DIRECTION ▸ According to the text about the band Cochonne, which label has put out both of the band's releases?

TEXT EXTRACT ▸
Cochonne formed in 2018, when Luse was in Paris doing research for her PhD and was “really bored.” She’d never played an instrument before, and decided to teach herself bass. She soon had the opportunity to try out for the goth-punk band Gomme, which ended up being beyond her skill level. “I think I sprained my neck practicing that month,” she says. “That’s how I learned how to play the bass, and it was like this big failure, but it really pushed me.” Guitarist Marielle DuToit thinks it was a great way to start out as a punk musician: “You can’t start with an immediate success, that would be anti-punk,” she says. “You start from the bottom.”

After a few line-up changes, Cochonne is now made up of Luse and Dutoit, with Geoff Schilling on drums and David Rodriguez on keys. All play in other bands. Luse has branched into a more industrial direction with solo project Permanent. Dutoit and Rodriguez are both in new bands, neither of which have recorded, and Schilling plays in Marv—a sure indication of the strength of the area’s punk scene, which includes Durham, Raleigh, and Chapel Hill. Raleigh is home to Sorry State Records, which has put out both Cochonne releases. The band agrees that the music scene is small but supportive. “It’s a pretty good place to be if you want to spend more time on music than on your day job,” Luse says.

DATASET CONTENT ▸
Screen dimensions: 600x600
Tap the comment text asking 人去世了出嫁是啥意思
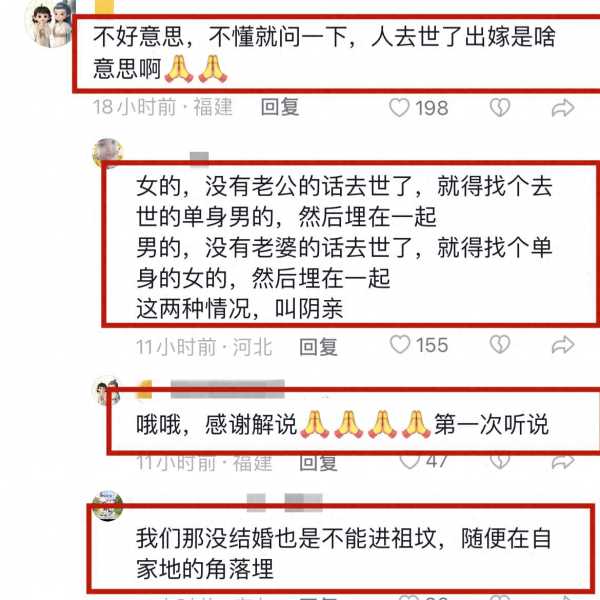point(324,53)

IN RESPONSE ▸ Sorry State Records